The hardest part of my illness is when people try to help by asking "what's wrong? Why are you depressed? and I have no answer for them.
This leads to me only feeling worse about the situation and almost guilty.
My life is great. Honestly, my past was pretty traumatic and horrific, but now? Yes, the infertility weighs heavily, but quite honestly...that's not it. My husband has a great job. I love what I do. We have a nice home. We love our families ( for goodness sake people, I hit the in law jackpot) We travel all the time. Our friends are awesome. The Lord has been more than good to me.
Still, the answer to what is wrong with me is quite simple. I have depression. Depression doesn't give a damn about how good my life is. It's job is simply to be a wrecking ball.
It's kind of an ass-hole like that.
The decision to share my where I am at now was chosen for me today when I clicked on ESPN late last night and read the story of Madison Holleron. A 19 year old student athlete at Penn University. She was a beautiful girl who appeared to have it all. before she jumped off the side of a parking garage.
The first thing I saw when I pulled the story up was the title "split image" and then, as I read and realized her name was also Madison, I knew the time was right to share where I am with my illness.
I owe it to her memory and anyone else that may be struggling to not hide again just because it's tough. I've been honest and very transparent about my illness since the blog began.
I will just say it's much easier to talk about your illness when you are doing really well and another level when you are really struggling.

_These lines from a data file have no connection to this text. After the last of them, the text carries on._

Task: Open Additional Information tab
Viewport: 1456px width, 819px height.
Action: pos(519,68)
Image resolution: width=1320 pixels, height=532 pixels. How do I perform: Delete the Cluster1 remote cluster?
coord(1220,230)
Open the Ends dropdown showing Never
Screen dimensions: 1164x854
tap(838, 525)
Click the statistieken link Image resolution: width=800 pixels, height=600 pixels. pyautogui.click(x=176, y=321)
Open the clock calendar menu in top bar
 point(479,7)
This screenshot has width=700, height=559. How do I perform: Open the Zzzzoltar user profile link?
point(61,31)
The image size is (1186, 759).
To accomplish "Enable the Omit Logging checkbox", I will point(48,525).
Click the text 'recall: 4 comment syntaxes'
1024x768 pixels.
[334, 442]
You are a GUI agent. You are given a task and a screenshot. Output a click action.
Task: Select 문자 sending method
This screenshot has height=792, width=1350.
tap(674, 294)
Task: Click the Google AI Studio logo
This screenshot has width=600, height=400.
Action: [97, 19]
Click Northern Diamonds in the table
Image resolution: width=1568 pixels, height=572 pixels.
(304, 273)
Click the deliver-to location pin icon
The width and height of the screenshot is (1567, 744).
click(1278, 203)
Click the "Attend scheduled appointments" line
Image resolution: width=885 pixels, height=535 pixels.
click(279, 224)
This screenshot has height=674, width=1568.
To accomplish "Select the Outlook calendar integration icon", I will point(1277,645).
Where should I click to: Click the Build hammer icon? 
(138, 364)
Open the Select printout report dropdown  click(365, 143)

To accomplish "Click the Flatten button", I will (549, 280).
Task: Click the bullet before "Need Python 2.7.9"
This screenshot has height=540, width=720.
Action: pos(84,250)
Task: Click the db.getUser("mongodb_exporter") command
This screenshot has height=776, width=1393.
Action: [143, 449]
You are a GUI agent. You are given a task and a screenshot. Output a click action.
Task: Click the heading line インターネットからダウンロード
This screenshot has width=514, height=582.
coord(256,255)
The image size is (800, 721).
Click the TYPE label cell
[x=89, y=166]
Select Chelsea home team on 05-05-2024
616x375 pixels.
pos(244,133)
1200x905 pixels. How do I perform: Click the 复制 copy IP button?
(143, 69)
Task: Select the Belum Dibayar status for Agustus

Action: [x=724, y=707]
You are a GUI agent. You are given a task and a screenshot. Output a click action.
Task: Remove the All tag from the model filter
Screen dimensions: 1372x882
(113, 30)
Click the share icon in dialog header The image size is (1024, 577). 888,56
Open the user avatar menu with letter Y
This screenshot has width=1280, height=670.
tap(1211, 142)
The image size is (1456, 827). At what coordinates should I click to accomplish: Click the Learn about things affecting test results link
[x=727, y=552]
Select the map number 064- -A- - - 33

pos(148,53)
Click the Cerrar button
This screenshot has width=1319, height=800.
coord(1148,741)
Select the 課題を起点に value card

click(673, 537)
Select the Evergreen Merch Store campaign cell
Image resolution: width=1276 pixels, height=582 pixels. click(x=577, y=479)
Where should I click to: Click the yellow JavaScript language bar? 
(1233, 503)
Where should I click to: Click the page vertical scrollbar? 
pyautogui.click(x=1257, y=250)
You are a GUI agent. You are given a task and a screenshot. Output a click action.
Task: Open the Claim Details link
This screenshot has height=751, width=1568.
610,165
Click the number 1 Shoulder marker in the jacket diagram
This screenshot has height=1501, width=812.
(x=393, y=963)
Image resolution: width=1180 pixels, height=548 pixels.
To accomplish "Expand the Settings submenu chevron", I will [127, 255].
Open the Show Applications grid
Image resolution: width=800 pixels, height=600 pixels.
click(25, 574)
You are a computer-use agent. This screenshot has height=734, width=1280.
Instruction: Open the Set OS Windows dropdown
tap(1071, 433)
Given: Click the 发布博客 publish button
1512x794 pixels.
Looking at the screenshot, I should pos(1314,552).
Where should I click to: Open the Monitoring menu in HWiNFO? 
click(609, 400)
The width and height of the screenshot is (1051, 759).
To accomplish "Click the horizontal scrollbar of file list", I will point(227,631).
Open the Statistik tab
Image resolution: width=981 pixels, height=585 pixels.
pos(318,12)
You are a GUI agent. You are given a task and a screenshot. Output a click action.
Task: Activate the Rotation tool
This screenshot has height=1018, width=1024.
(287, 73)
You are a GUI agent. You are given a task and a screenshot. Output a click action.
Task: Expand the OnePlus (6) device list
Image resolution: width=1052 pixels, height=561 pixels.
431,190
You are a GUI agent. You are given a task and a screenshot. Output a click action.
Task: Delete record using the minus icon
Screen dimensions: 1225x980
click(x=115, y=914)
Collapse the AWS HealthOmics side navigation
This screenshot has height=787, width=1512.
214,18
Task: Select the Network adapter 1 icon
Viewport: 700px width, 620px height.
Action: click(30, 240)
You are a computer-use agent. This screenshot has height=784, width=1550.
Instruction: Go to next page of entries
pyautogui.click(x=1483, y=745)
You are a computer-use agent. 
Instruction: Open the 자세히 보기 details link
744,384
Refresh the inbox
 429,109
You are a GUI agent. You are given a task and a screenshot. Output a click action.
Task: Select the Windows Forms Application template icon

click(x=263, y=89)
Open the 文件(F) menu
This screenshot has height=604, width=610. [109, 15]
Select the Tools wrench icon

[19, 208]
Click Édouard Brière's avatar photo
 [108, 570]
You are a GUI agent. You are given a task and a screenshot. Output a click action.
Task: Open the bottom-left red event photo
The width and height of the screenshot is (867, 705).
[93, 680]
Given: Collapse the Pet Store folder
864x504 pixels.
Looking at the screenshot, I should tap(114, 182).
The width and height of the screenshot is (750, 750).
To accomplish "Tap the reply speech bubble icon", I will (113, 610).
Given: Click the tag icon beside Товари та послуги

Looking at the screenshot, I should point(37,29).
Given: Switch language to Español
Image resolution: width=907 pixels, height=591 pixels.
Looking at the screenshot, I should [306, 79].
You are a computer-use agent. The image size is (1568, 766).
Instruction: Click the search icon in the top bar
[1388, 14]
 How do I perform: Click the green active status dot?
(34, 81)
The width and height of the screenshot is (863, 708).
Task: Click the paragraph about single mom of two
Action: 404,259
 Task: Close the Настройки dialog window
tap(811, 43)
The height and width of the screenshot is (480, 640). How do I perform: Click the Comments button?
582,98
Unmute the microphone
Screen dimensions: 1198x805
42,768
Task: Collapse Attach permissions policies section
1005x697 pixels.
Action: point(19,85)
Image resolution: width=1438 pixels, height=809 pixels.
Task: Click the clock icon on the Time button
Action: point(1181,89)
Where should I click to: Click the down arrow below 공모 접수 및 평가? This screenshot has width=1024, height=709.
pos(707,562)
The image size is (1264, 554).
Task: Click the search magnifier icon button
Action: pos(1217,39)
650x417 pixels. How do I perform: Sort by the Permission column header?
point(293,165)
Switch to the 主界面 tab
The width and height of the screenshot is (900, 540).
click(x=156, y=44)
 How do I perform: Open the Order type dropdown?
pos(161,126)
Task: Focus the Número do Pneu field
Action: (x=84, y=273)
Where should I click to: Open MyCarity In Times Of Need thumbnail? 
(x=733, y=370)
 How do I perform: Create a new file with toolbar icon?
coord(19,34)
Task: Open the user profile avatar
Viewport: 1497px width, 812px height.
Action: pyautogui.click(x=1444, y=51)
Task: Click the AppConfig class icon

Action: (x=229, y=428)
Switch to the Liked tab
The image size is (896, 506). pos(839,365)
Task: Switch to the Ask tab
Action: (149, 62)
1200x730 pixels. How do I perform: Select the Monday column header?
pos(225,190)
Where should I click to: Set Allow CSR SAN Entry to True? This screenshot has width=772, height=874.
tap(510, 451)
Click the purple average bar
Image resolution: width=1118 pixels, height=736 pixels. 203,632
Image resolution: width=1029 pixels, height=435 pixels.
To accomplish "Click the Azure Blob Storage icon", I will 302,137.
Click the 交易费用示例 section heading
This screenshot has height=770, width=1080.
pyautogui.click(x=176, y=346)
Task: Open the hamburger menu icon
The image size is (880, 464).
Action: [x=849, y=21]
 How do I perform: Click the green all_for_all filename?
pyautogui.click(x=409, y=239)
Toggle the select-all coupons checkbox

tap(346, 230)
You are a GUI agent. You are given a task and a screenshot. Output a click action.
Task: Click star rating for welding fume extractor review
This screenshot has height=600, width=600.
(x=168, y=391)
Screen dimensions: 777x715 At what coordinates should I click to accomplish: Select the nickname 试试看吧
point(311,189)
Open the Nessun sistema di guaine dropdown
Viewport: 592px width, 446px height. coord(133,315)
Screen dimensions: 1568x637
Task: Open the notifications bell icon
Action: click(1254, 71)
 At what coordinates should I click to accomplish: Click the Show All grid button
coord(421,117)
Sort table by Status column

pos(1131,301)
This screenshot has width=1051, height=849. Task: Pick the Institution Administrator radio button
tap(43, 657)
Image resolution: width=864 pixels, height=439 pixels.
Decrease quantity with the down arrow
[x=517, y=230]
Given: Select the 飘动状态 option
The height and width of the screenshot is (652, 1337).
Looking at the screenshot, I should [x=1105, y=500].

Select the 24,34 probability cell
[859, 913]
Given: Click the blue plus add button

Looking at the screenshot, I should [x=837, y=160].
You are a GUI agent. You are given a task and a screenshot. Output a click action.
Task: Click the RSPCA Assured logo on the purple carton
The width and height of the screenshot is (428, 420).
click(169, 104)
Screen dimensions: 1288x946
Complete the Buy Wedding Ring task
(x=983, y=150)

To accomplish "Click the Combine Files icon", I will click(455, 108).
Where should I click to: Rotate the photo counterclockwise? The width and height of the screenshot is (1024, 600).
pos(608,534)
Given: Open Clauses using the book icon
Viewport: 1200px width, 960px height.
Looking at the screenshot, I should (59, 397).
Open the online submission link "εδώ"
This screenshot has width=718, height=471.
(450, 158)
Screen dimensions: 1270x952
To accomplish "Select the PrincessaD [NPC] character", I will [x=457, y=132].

I want to be very clear that I am NOT Suicidal right now, but I know how easily that can happen for people and I want to parlay how much help there is available. I may be in the depths of it now, but I am so aware of the symptoms and know to reach out for help if it gets that bad.
I spent 20 years pretending my past never happened before I embraced being a voice for mental illness. I cannot walk away now.
Before I was 19, I had spent almost a year total (over 4 years and between 13 different hospitals) as a in patient at psychiatric facilities. I am struggling mightily right now but not to the desperation Madison was that day, but it was a feeling I knew well. My story could have easily ended 21 years ago if any of my suicide attempt's had been successful.
I survived because of my faith, a husband who stayed when most would have left, my family who have fought the battle right along side me for 20 plus years, my friends...and I (unabashedly) say medication and therapy. They may not be the answer for everyone, but they worked for me.
This is where my story differs from most. Of all my many weeks and months as a patient in the units, I had multiple visitors a day. The majority never had a single visitor the whole of their stay. This is one of the few illnesses that people find it easier to walk away from than stay and fight for you.
and that breaks my heart.
Mental Illness is the hardest hurdle I have ever faced.
I was molested from the age of 3 to 5.
I was brutally raped at 14.
After the rape I was severely anorexic and then bulimic to the point I almost ruptured my esophageal lining.
I was embroiled in an abusive relationship at 19.
The past ten years I have dealt with miscarriages and infertility.
The struggle with my bipolar and depression have been a much steeper hill to overcome because while these incidents "happened" to me...
My illness is a part of me. The constant companion. A shadowy figure that never lets me from its grip.
The smiling face. The constant travel. The dinners and amazing food. They are the story of a good life, which I absolutely have and I am beyond grateful for it.
It's only part of my story though.
When I capture a photo and share it...the view you see is skewed by the lens I choose.
May is Mental Health Awareness. If you or someone you know is struggling, there is help. There is a way. I do not promise it will be easy. I make no pledges that there is a "fix it" answer out there, but, I do promise there are people who want you to succeed, who want to champion for you.